Borgo Val di Taro (Pr), attivato Tavolo di controllo su emissioni Laminam

(Sesto Potere) – Parma – 23 maggio 2018 – Le cronache locali e nazionali da mesi si occupano del “caso Laminam”, l’Azienda di Borgo Val di Taro, produttrice di lastre ceramiche di grandi dimensioni, che a partire dal novembre 2016 ha generato diffusi problemi agli abitanti dei territori circostanti per via delle esalazioni maleodoranti.
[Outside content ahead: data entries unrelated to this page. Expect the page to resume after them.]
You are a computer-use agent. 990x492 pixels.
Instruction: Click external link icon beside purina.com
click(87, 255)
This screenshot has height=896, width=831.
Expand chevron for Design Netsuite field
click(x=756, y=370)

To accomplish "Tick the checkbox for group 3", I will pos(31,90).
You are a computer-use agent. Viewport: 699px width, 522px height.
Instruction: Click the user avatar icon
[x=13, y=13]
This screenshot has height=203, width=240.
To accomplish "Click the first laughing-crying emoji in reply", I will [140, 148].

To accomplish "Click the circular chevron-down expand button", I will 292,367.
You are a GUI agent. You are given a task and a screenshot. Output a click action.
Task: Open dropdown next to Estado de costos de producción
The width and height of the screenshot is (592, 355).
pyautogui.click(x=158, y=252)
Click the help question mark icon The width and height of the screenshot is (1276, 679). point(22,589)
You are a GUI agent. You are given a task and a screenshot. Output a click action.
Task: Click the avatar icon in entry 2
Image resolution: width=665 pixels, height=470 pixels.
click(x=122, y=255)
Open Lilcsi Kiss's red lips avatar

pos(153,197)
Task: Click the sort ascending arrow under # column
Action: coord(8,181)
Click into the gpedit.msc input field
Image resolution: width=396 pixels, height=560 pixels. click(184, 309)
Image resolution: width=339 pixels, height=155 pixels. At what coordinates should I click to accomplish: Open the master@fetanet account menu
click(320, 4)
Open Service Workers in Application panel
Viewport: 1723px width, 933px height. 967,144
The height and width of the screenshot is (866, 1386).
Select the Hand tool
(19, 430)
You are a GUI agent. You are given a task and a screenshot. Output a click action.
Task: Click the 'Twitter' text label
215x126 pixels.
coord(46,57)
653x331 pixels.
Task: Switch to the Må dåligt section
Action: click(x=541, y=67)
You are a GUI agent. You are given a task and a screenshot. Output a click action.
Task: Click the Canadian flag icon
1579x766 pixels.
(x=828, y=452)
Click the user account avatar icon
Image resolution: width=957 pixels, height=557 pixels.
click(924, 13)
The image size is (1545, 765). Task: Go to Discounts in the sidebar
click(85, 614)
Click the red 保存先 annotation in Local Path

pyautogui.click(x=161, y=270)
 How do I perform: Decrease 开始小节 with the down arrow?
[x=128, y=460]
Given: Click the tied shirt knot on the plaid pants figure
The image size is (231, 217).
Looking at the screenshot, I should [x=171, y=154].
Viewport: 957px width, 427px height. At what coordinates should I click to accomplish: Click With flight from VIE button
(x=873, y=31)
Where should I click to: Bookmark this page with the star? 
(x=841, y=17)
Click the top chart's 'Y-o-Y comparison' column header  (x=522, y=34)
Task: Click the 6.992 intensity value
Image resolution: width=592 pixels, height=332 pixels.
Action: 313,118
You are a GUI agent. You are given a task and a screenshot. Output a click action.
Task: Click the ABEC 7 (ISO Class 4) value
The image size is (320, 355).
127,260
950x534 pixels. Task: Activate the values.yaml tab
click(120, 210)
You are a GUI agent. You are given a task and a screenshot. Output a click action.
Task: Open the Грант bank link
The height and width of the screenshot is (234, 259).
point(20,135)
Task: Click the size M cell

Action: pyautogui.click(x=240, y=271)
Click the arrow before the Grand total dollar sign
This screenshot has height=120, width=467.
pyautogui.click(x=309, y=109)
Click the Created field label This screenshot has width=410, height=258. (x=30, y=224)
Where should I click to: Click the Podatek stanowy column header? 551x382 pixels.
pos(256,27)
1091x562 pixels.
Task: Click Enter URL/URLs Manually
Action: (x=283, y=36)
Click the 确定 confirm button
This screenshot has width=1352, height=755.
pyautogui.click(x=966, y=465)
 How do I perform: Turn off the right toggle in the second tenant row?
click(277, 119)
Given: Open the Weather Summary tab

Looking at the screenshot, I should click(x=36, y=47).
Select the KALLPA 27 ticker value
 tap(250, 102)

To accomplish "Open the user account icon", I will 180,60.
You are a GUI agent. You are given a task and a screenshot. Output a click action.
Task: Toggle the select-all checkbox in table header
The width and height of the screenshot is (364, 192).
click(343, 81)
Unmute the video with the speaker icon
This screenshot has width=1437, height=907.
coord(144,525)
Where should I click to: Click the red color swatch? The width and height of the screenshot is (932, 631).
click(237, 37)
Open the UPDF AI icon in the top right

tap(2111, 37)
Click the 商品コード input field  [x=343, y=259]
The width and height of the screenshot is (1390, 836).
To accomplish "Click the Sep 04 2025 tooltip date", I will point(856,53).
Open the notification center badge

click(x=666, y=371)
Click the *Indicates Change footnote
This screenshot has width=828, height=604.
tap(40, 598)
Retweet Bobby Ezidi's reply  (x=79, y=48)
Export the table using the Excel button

Anche l’Arpae è intervenuta a più riprese, seguendo il caso sia dal punto di vista autorizzativo sia da quello dei controlli delle emissioni e degli odori emessi dall’Azienda.  

Laminam sede borgotaro

E in   risposta ai disagi segnalati dalla popolazione di Val di Taro, dapprima relativi a fastidi di natura odorigena e poi all’insorgere di sintomi aspecifici di tipo sanitario, è stato istituito un apposito Tavolo di garanzia, voluto dalla Regione, con istituzioni, sindacati, ambientalisti e la stessa Laminam,  che dovrà garantire e preservare la qualità della vita nel comune di Borgo Val di Taro, fornendo alla comunità una completa e corretta rappresentazione rispetto alle problematiche manifestate e segnalate.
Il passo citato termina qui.